A decade-long battle over copied code in Google’s Android operating system has ended in the US Supreme Court.
Oracle, another tech titan, had sued Google in 2010 for copyright infringement over what it said was copied computer code.
Android is now used in an estimated 70% of global smartphones, and damages could have run into the billions.
But the Supreme Court let Google off the hook, overturning a lower court’s decision it had infringed copyright.
The court ruled six to two in favour of Google.
At issue was whether Google’s use of Oracle’s Java API – a widely-used “building block” for programmers – counted as “fair use” under US copyright law.
If it was, the fact that Google was accused of copying more than 11,000 lines of code would not matter.
Justice Stephen Breyer, in his written opinion, said that “to allow enforcement of Oracle’s copyright here would risk harm to the public”.
So many programmers used and had deep knowledge of Oracle’s building blocks that such a move would turn computer code into “a lock limiting the future creativity of new programs”.
“Oracle alone would hold the key,” he warned.
‘A monopolist’
Oracle made clear that it firmly disagreed with the court’s judgement, saying that it had increased Google’s power further and damaged other companies’ ability to compete.
“They stole Java and spent a decade litigating as only a monopolist can,” said Dorian Daley, the company’s general counsel, in a statement.
“This behaviour is exactly why regulatory authorities around the world and in the United States are examining Google’s business practices.”
Google, meanwhile, painted the decision as a victory for the software industry as a whole.
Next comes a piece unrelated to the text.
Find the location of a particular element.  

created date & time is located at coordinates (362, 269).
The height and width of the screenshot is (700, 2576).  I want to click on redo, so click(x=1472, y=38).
“Today’s Supreme Court decision in Google v Oracle is a big win for innovation, interoperability and computing,” wrote Ken Walker, the company’s senior vice president for global affairs.
“Thanks to the country’s leading innovators, software engineers and copyright scholars for their support.”
‘Eviscerates copyright’
The majority of judges agreed that Google’s copying of the Java code – in the particular way it was used – was “a fair use of that material”.
But the judges disagreed on how to apply traditional copyright law to computer code.
Justice Breyer, writing for the majority, acknowledged that it is “difficult to apply traditional copyright concepts in that technological world”.
But in a dissenting opinion, Justice Clarence Thomas wrote that allowing fair use simply because it allows new products to be created effectively redefines the idea.
“That new definition eviscerates copyright,” he warned.
He also lamented that the majority had decided not to rule on whether code was copyrightable, instead saving the question for another day and relying on fair use instead.
“The majority cannot square its fundamentally flawed fair-use analysis with a finding that declaring code is copyrightable,” he wrote of his peers.